*Source passage*.
- - -

McKinsey vs. Cornerstone

Hi All!

I'm trying to decide between economic consulting (offers from Cornerstone and Analysis Group) and management consulting (offer from OW, currently interviewing with BCG, final rounds with McKinsey). Any insight on projects, lifestyle, exit opps, and grad school placement would be greatly appreciated!

Thanks!!

 

I know a guy at my MBA program (T-15) who was at a pretty well known Econ Consulting firm before MBA. He said the work was mostly for litigation support, frequently estimating damages in patent lawsuits. Lifestyle was OK, essentially no travel and work hours were around 50-60 per week. Exit ops weren't very diverse, he said most people just stuck around with the firm because the skills you develop are very niche.

He ended up recruiting for IB internships and is sticking with it full-time despite a really big offer to come back to his old job.

 

Is there anyone working in either area that could shed some light on the work and how they like it? Both seem to frequently lead to exits to bschool, does anyone know whether a Cornerstone would be better for bschool exit opps or would OW?

 

MBB will open exponentially more doors for you in the long run than econ consulting. Econ consulting is a very niche area, so people generally either move up, or go to b-school (places like Cornerstone and NERA have great b-school placement...but McKinsey trumps them all).

- - -

(Element lookup records)
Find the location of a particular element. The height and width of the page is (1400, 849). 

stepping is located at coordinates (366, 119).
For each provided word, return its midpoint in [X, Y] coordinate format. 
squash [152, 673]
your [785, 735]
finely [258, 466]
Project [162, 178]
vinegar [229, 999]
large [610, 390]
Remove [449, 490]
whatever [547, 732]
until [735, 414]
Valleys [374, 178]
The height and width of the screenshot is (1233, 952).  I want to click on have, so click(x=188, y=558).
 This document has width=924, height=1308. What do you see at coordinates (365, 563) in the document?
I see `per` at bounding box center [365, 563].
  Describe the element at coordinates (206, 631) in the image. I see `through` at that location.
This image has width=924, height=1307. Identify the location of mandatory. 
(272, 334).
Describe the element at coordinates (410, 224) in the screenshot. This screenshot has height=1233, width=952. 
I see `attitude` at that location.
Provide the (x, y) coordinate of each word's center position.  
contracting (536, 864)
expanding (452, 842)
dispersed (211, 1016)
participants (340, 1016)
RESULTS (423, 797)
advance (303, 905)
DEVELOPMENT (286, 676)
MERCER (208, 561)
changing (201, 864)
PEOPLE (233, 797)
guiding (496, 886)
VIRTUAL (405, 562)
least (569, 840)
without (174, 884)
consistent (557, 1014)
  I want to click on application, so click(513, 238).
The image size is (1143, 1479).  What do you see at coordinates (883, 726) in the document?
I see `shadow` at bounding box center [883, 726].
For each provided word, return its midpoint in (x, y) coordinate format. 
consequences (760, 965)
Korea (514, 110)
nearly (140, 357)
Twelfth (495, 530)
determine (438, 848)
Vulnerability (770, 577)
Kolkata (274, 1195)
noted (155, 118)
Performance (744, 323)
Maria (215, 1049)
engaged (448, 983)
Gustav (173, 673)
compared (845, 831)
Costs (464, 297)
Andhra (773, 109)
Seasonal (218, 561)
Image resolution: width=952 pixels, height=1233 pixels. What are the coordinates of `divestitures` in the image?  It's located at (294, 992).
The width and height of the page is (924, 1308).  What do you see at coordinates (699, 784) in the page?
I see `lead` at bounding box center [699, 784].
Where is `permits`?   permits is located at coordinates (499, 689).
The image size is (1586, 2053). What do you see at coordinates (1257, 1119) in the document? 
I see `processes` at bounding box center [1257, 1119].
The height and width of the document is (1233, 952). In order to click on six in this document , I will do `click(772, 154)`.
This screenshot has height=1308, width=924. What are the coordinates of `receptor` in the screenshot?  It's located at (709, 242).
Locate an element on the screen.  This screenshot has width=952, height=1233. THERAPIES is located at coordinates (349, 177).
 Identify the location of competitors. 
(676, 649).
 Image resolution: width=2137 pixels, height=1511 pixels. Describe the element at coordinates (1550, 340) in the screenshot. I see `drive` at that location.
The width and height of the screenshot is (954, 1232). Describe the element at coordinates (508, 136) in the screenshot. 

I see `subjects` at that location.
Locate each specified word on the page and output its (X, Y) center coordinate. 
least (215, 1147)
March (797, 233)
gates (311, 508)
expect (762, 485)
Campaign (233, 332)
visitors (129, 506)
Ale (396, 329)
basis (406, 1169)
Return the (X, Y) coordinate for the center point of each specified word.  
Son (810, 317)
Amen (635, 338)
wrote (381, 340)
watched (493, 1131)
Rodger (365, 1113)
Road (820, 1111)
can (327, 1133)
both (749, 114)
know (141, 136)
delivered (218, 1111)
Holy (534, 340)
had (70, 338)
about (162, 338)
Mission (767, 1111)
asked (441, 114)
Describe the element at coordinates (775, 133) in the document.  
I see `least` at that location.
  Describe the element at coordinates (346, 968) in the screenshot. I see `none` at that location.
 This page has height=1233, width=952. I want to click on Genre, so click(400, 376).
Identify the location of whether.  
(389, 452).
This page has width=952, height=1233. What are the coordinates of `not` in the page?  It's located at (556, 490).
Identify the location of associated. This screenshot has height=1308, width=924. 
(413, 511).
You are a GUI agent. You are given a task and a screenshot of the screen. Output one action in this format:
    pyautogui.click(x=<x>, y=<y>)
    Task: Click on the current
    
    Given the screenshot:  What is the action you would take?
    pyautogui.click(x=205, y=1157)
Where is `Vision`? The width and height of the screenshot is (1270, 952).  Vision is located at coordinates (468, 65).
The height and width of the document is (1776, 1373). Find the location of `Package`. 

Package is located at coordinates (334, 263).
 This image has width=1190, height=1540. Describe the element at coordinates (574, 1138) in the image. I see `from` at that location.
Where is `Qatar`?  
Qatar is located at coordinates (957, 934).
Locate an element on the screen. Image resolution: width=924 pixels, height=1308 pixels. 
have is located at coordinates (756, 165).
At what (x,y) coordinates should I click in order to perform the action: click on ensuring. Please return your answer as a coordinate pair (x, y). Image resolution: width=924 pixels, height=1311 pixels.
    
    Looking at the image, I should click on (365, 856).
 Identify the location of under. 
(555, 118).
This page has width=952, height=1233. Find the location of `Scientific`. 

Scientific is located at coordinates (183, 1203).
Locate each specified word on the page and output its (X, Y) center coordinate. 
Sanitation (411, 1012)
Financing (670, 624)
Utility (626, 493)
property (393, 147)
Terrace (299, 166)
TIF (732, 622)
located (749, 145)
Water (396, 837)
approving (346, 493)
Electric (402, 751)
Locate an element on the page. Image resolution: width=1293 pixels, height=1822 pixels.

- - -

*Stated goal A*. Reproduce from the forum thread the part that opens with the words containing "I'm trying to" and closes with "are very niche.".
*Stated goal B*.
Answer these questions using the forum thread:
(i) Which two economic consulting firms had made offers to the original poster?
(ii) How many hours per week did the acquaintance at the econ consulting firm typically work?
(iii) According to the last reply, which firm trumps all others for b-school placement?
*Stated goal C*. Rewrite the paragraph of the forum thread beginning "I know a guy at my MBA program" as a short bulleted list that keeps its main facts.

*Full solution A*.
I'm trying to decide between economic consulting (offers from Cornerstone and Analysis Group) and management consulting (offer from OW, currently interviewing with BCG, final rounds with McKinsey). Any insight on projects, lifestyle, exit opps, and grad school placement would be greatly appreciated!

Thanks!!

 

I know a guy at my MBA program (T-15) who was at a pretty well known Econ Consulting firm before MBA. He said the work was mostly for litigation support, frequently estimating damages in patent lawsuits. Lifestyle was OK, essentially no travel and work hours were around 50-60 per week. Exit ops weren't very diverse, he said most people just stuck around with the firm because the skills you develop are very niche.

*Full solution B*.
(i) Cornerstone and Analysis Group
(ii) Around 50-60 hours per week
(iii) McKinsey

*Full solution C*.
- The writer knows someone at a T-15 MBA program who worked at a well-known econ consulting firm before the MBA.
- The work was mostly litigation support, often estimating damages in patent lawsuits.
- The lifestyle was OK, with essentially no travel and 50-60 hours per week.
- Exit options weren't very diverse, and most people stayed with the firm because the skills are very niche.